XHLAZ-FM
- Tamaliagua/Ciudad Guzmán, Jalisco; Mexico;
- Frequency: 93.5 FM
- Branding: La Más Picuda

Programming
- Format: Grupera

Ownership
- Owner: Grupo Radiorama; (Voler, S.A. de C.V.);

History
- First air date: August 26, 1964 (concession)
- Call sign meaning: "La Z" (former name)

Technical information
- Licensing authority: CRT
- Class: B1
- ERP: 25 kW
- HAAT: 248.6 m (816 ft)
- Transmitter coordinates: 19°50′51.26″N 103°29′58.62″W﻿ / ﻿19.8475722°N 103.4996167°W

Links
- Webcast: Listen live
- Website: laluperrona.com

= XHLAZ-FM =

Radio station in Tamaliagua/Ciudad Guzmán, Jalisco, Mexico

XHLAZ-FM is a radio station on 93.5 FM in Tamaliagua and Ciudad Guzmán, Jalisco, Mexico, broadcasting from a transmitter in Gómez Farías Municipality.

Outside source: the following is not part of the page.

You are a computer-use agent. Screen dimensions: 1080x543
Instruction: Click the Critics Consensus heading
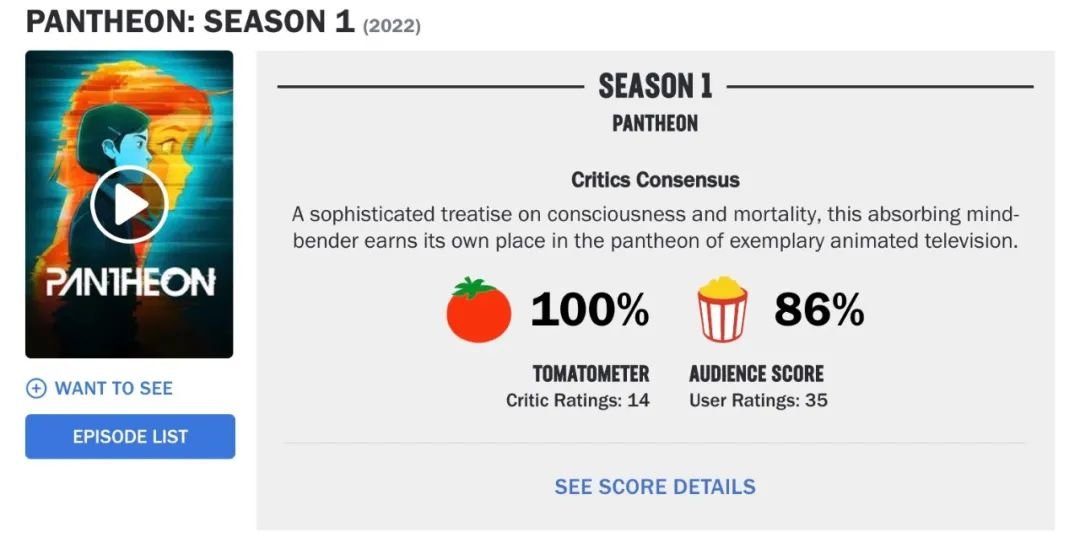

It is owned by Grupo Radiorama and carries a grupera format known as La Más Picuda.

==History==
XEWP-AM 1420 received its concession on August 26, 1964. It was owned by Carmen Rodríguez de Méndez and operated from Sayula as a 500-watt daytimer.

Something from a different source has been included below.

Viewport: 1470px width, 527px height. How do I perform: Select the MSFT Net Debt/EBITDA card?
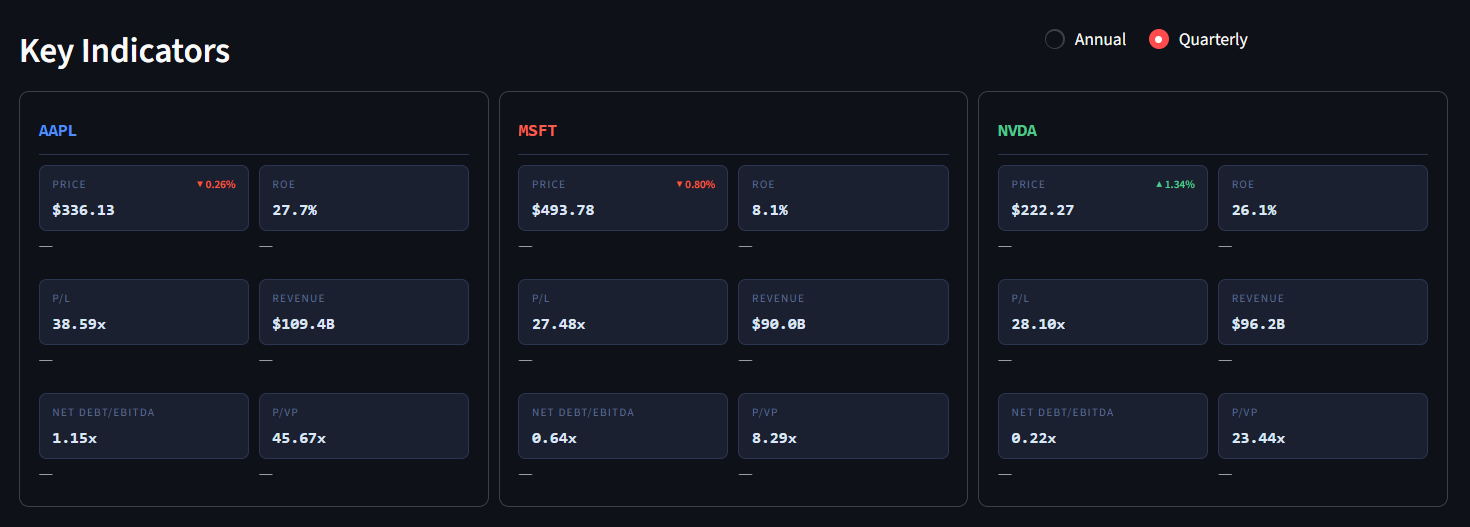pos(623,426)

In 1977, XEWP was sold to José Antonio Aguilar Herrera and became XEKMX-AM, later moving to 600 kHz and increasing power to 5,000 watts. During this time period, it was known as La Super X. It changed its calls again, to XELAZ-AM. The callsign change reflected the "La Z" name in use at that time.

XELAZ was approved to migrate to FM as XHLAZ-FM in 2011. The station used the La Mejor brand from MVS Radio from that time until the end of April 2022. On June 1, became a new format as La Luperrona with a Regional Mexican format until ceased the format in April 2025.